Start of Listed records

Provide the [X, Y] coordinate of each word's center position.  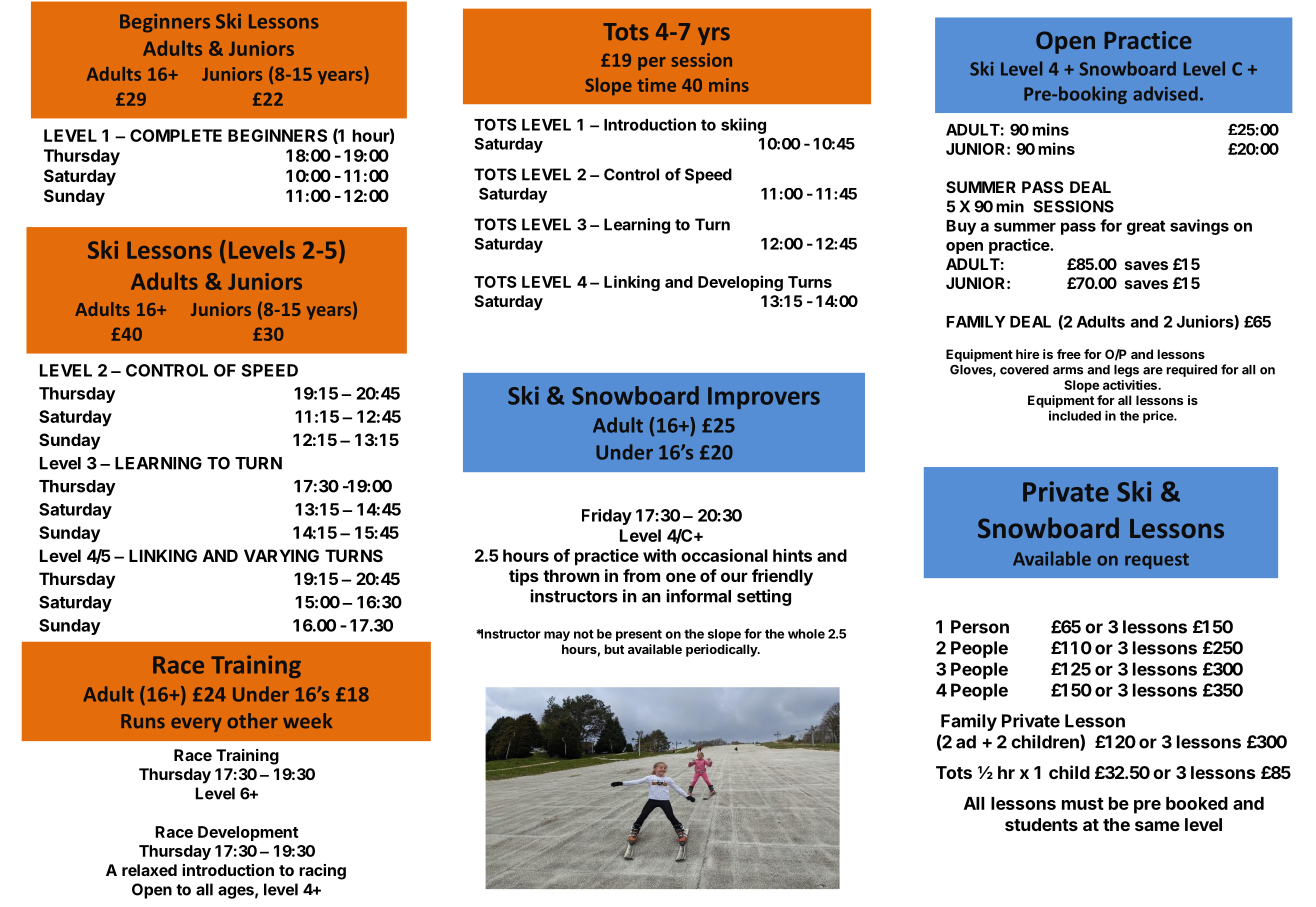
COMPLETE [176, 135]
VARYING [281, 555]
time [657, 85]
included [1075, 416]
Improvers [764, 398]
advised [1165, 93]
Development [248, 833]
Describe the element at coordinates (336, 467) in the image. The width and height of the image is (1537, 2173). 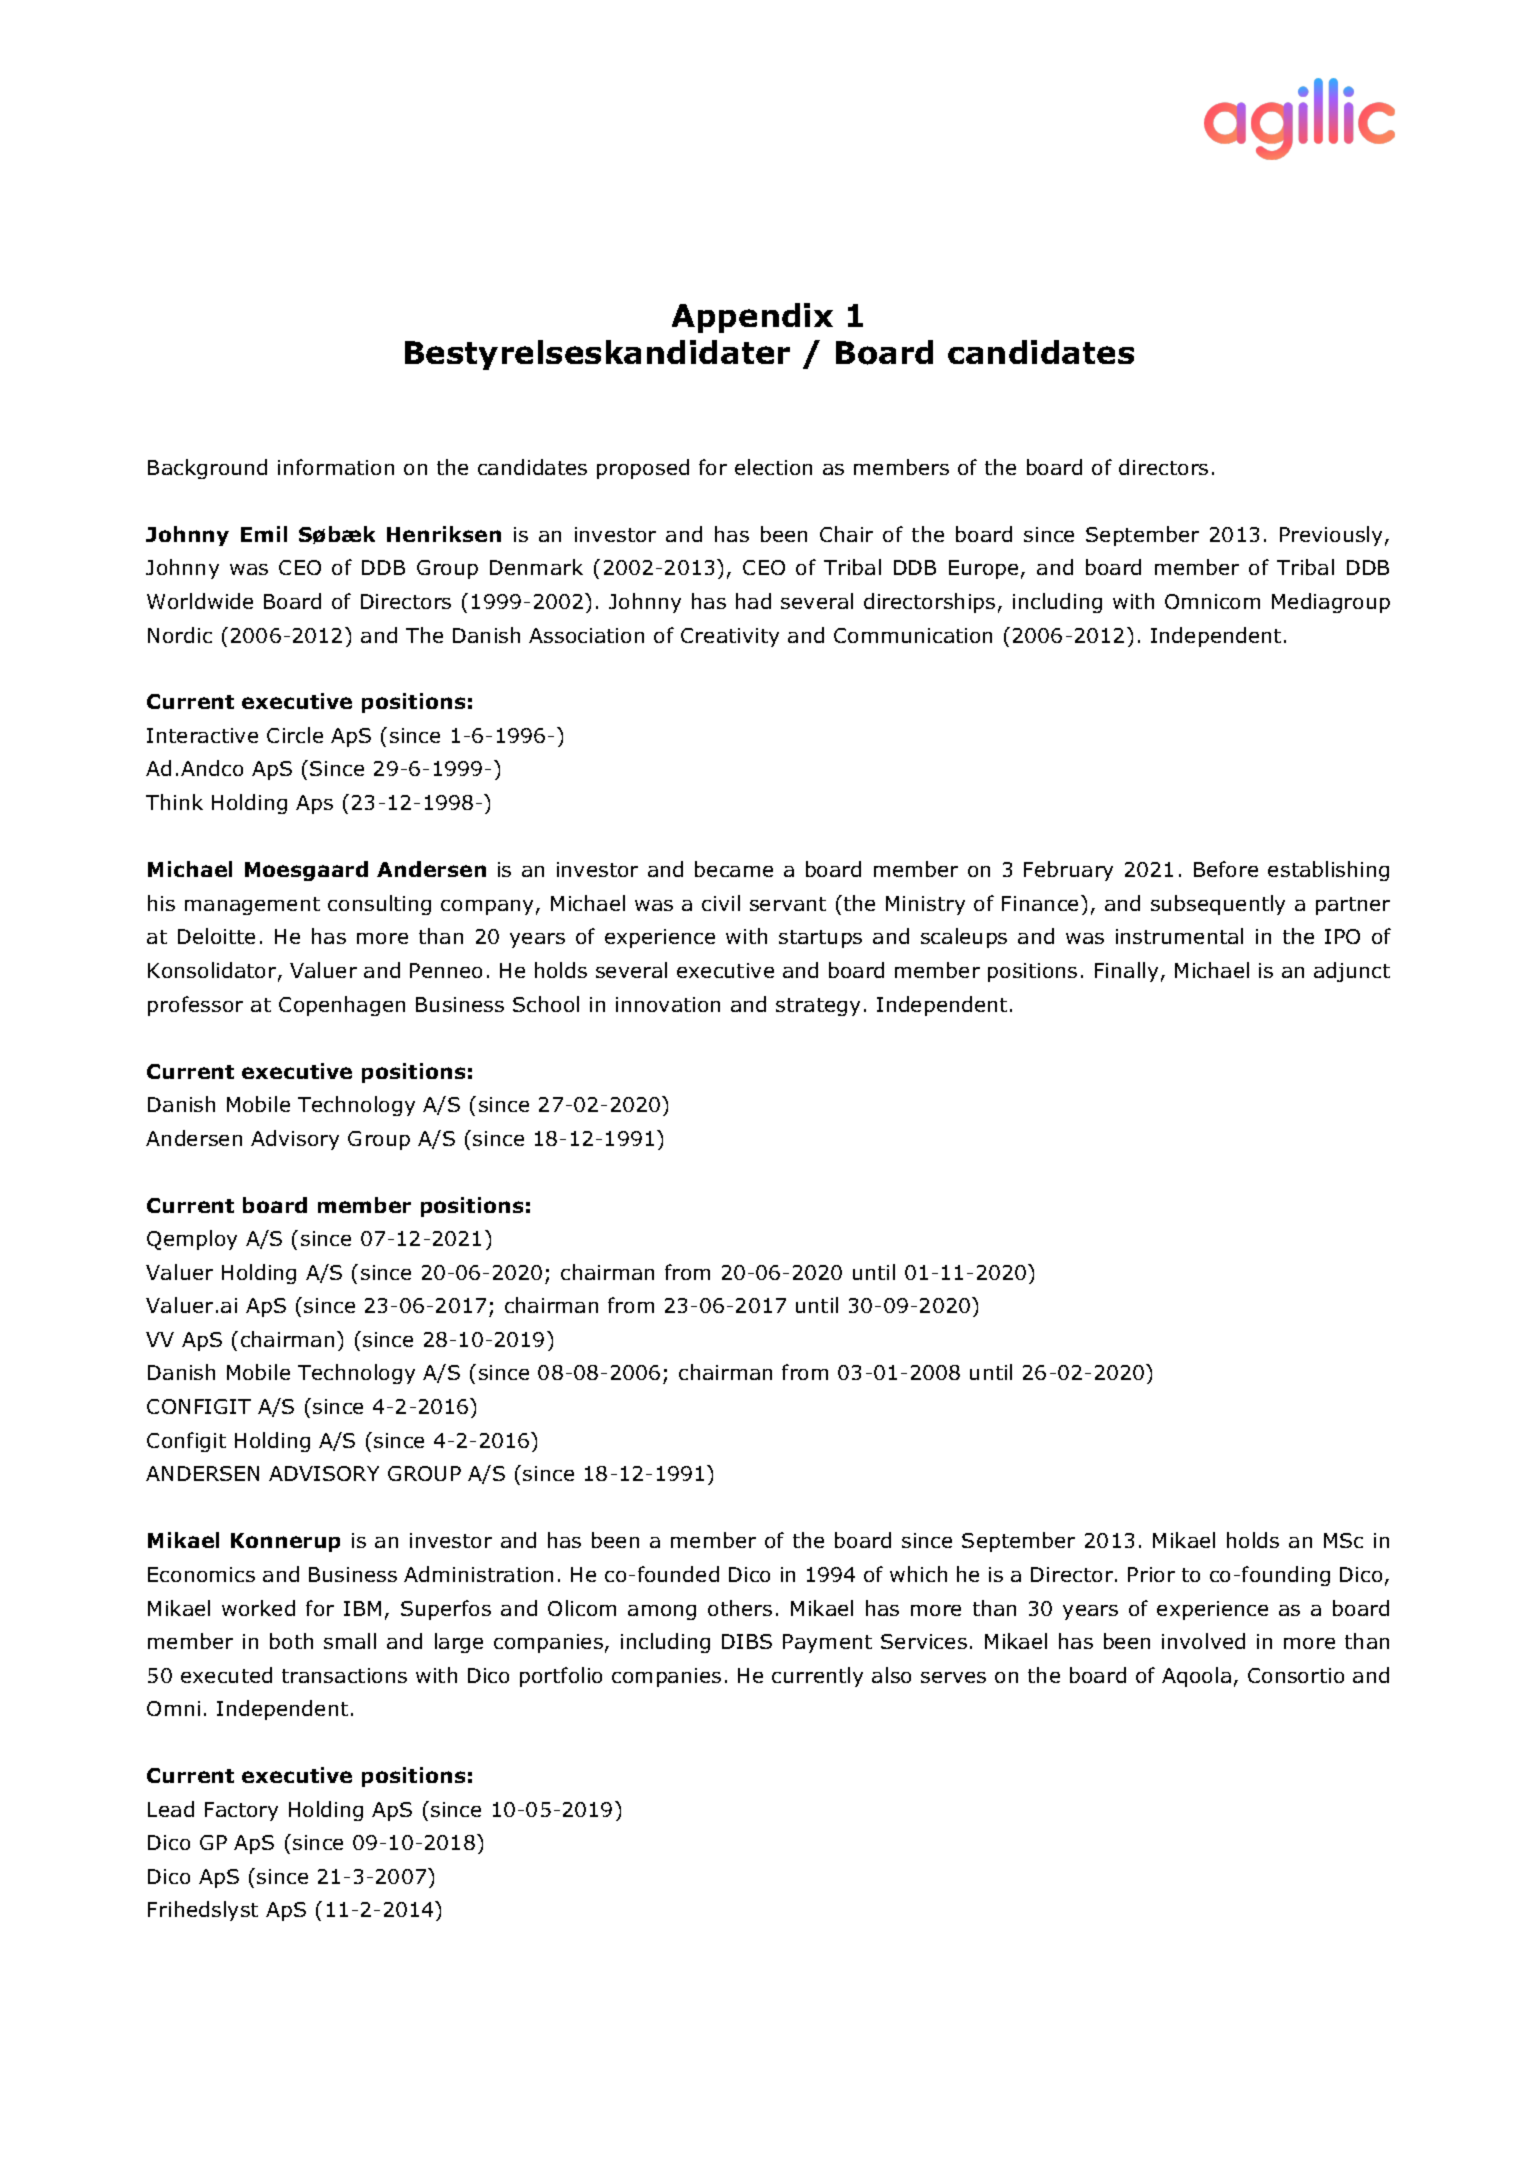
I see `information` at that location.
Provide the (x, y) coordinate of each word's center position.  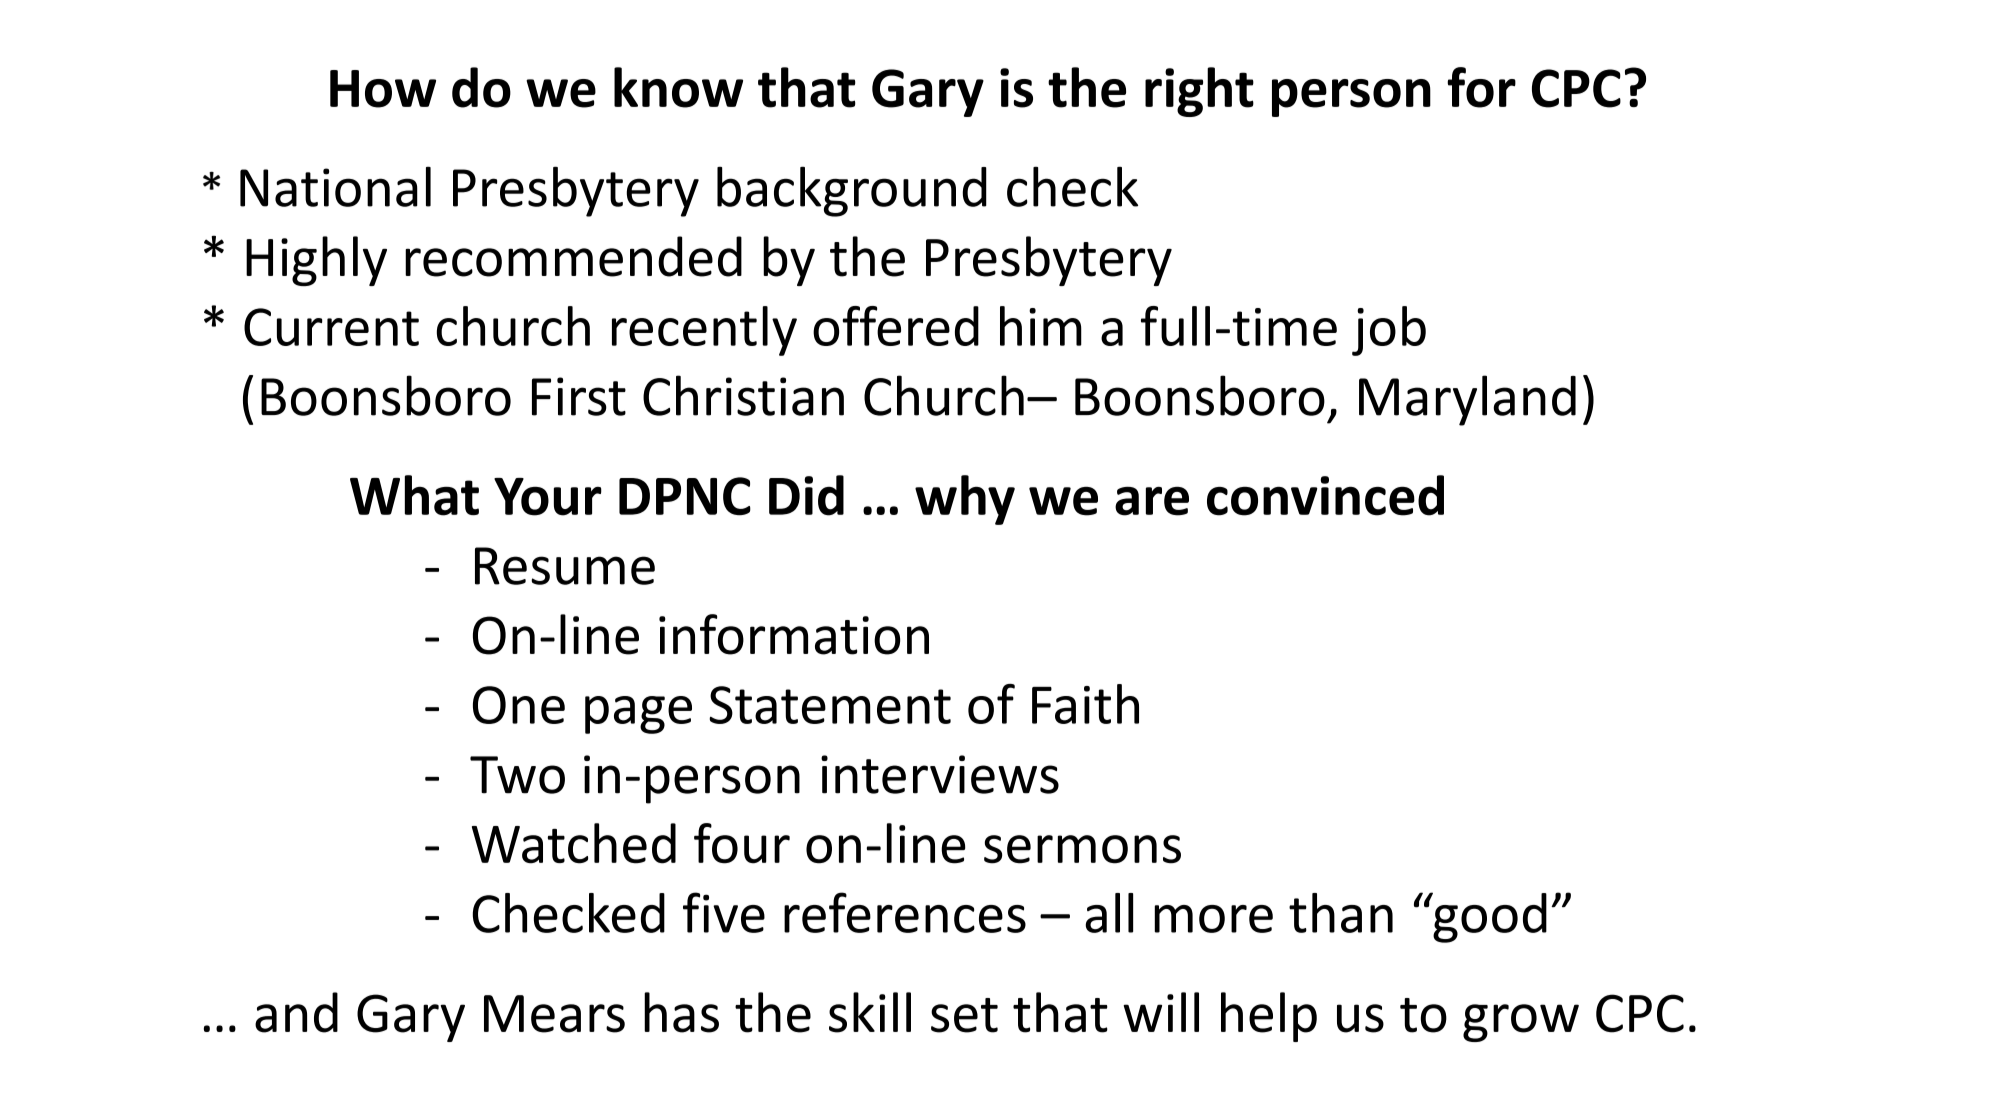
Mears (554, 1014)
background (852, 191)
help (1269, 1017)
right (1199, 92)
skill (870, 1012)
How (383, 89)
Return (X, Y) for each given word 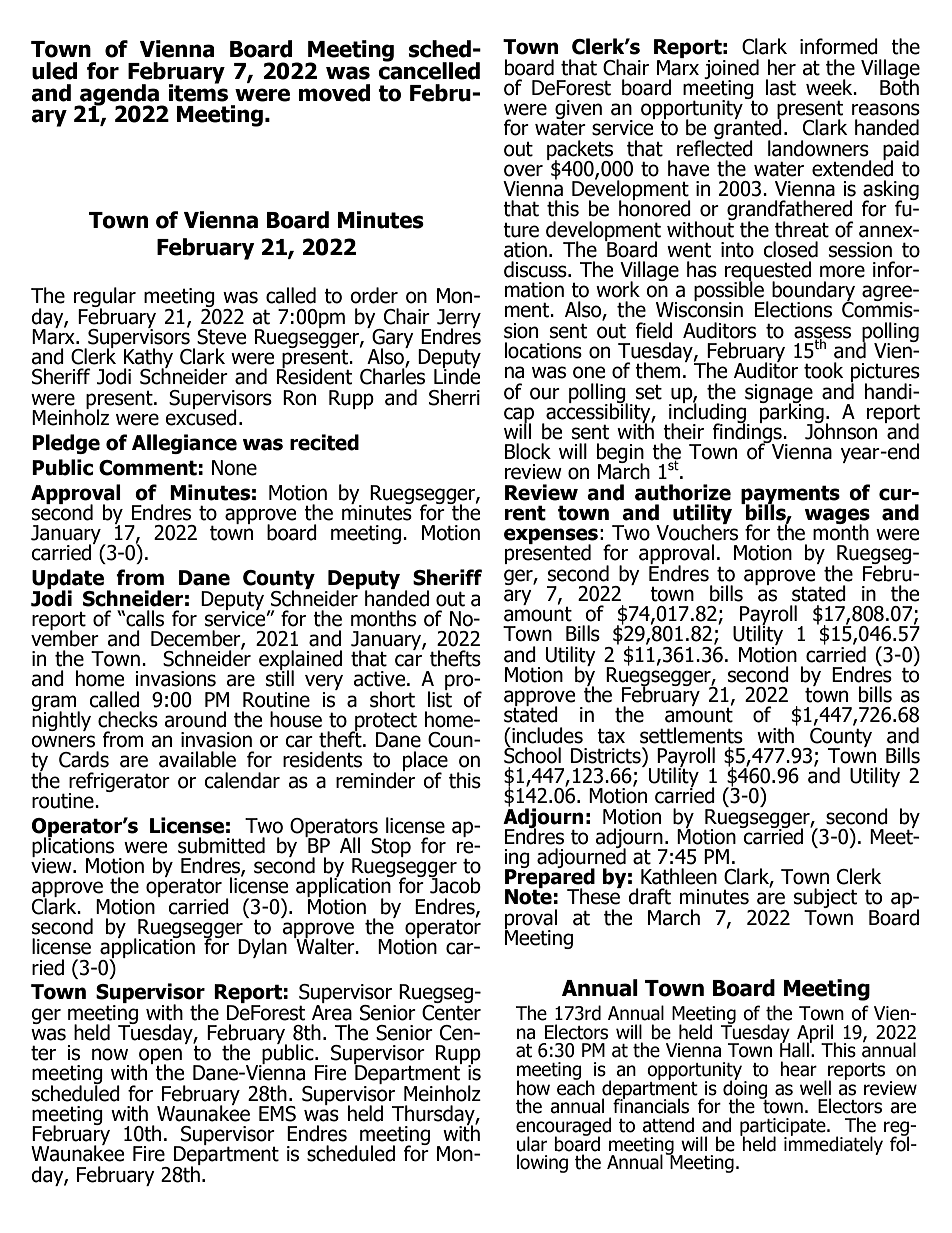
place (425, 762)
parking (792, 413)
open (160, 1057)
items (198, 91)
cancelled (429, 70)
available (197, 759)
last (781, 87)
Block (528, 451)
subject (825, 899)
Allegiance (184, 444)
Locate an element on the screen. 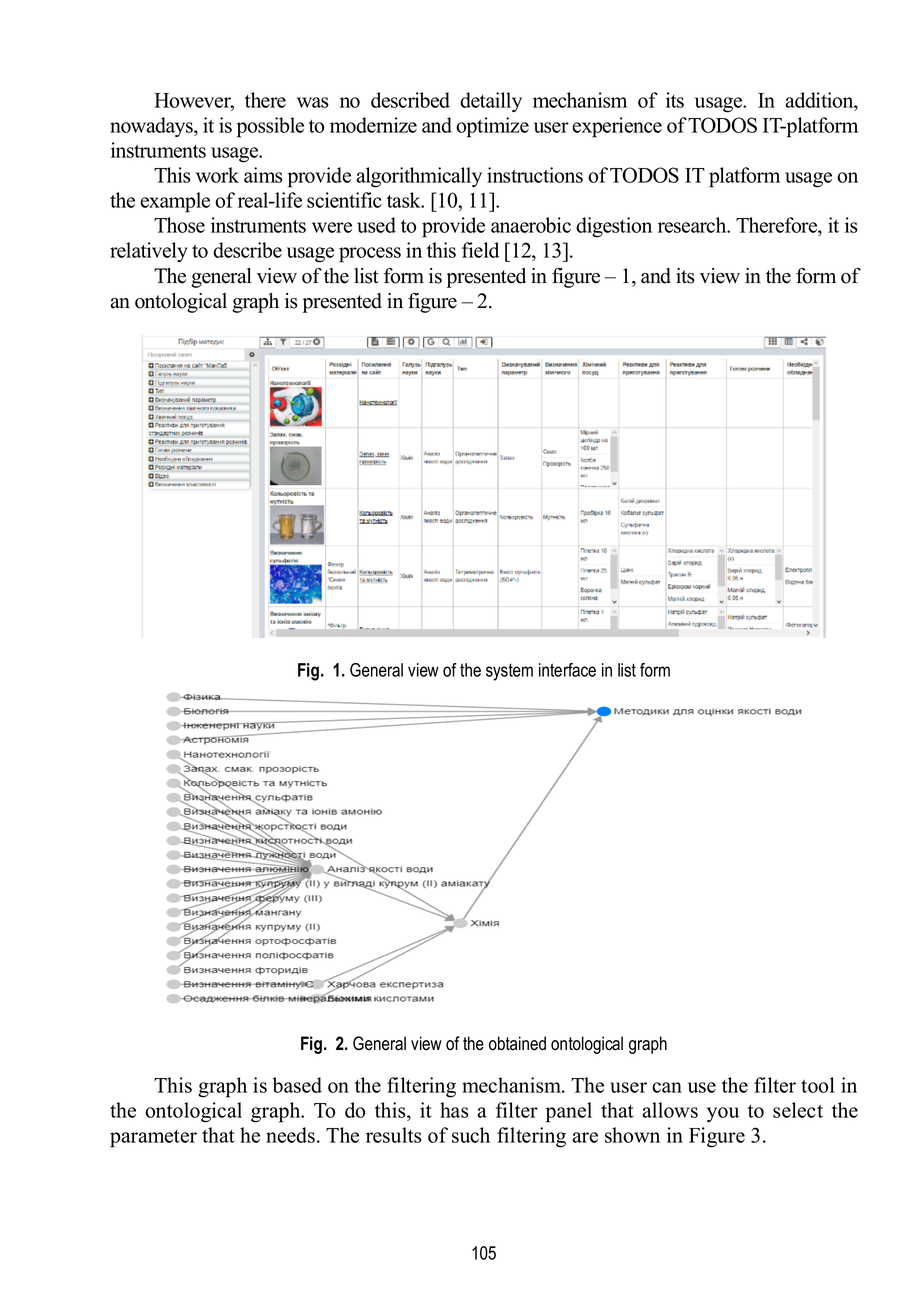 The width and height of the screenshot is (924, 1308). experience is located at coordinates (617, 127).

End of Listed records

- **Task description**
Recast the data as a JSON list of strings, one string per line with blank lines omitted, beginning at the line that has "advised [1165, 93]" and stopping after the line that has "subject (825, 899)". Leave the pictures out of the list.

- **Reply to the task**
[
  "advised [1165, 93]",
  "Development [248, 833]",
  "Describe the element at coordinates (336, 467) in the image. The width and height of the image is (1537, 2173). ",
  "I see `information` at that location.",
  "Provide the (x, y) coordinate of each word's center position.  ",
  "Mears (554, 1014)",
  "background (852, 191)",
  "help (1269, 1017)",
  "right (1199, 92)",
  "skill (870, 1012)",
  "How (383, 89)",
  "Return (X, Y) for each given word ",
  "place (425, 762)",
  "parking (792, 413)",
  "open (160, 1057)",
  "items (198, 91)",
  "cancelled (429, 70)",
  "available (197, 759)",
  "last (781, 87)",
  "Block (528, 451)",
  "subject (825, 899)"
]